[Part of a data file]
begin
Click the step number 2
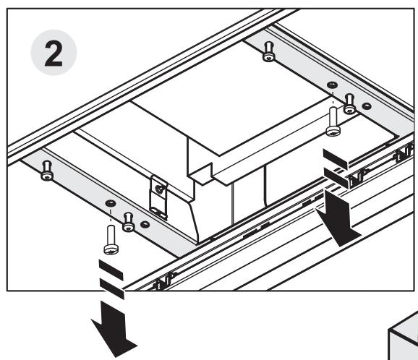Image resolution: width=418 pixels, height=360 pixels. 54,53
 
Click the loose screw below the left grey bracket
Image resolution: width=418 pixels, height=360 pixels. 111,240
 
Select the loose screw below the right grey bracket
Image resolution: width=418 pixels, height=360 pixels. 333,121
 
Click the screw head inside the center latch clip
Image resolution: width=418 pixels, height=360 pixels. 160,189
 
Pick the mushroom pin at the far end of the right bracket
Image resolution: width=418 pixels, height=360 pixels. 269,52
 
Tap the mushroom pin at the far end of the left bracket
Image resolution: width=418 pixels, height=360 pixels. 47,171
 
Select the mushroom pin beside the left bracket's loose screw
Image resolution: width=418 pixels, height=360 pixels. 129,222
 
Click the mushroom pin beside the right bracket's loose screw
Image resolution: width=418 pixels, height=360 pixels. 349,104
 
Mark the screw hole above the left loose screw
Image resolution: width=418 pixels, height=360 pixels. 111,203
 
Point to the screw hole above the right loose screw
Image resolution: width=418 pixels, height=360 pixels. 332,85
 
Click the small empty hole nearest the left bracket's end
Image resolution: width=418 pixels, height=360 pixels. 145,224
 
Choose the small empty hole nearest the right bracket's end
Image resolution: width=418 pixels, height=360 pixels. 367,106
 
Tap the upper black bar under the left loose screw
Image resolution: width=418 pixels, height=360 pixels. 111,270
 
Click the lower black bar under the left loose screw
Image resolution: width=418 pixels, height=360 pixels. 112,289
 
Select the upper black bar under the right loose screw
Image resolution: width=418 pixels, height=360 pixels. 336,159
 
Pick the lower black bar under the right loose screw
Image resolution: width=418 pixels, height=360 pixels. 336,178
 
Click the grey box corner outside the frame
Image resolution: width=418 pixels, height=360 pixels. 403,337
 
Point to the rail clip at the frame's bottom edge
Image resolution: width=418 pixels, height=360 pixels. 163,281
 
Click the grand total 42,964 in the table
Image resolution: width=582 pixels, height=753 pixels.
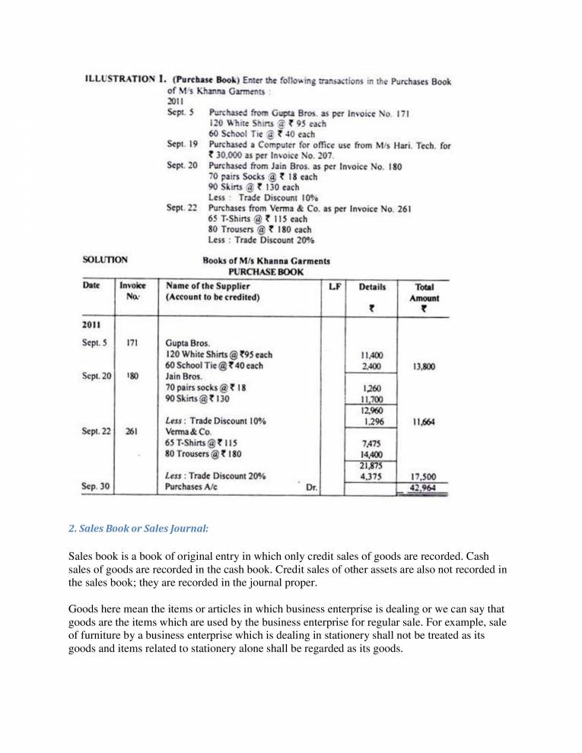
end
Task description :: From the listing above, reproduce word for word the lines beginning at the line that contains "Pick the mushroom" and ending after the line that contains "Image resolution: width=418 pixels, height=360 pixels. 111,270".

Finished exercise ::
Pick the mushroom pin at the far end of the right bracket
Image resolution: width=418 pixels, height=360 pixels. 269,52
 
Tap the mushroom pin at the far end of the left bracket
Image resolution: width=418 pixels, height=360 pixels. 47,171
 
Select the mushroom pin beside the left bracket's loose screw
Image resolution: width=418 pixels, height=360 pixels. 129,222
 
Click the mushroom pin beside the right bracket's loose screw
Image resolution: width=418 pixels, height=360 pixels. 349,104
 
Mark the screw hole above the left loose screw
Image resolution: width=418 pixels, height=360 pixels. 111,203
 
Point to the screw hole above the right loose screw
Image resolution: width=418 pixels, height=360 pixels. 332,85
 
Click the small empty hole nearest the left bracket's end
Image resolution: width=418 pixels, height=360 pixels. 145,224
 
Choose the small empty hole nearest the right bracket's end
Image resolution: width=418 pixels, height=360 pixels. 367,106
 
Tap the upper black bar under the left loose screw
Image resolution: width=418 pixels, height=360 pixels. 111,270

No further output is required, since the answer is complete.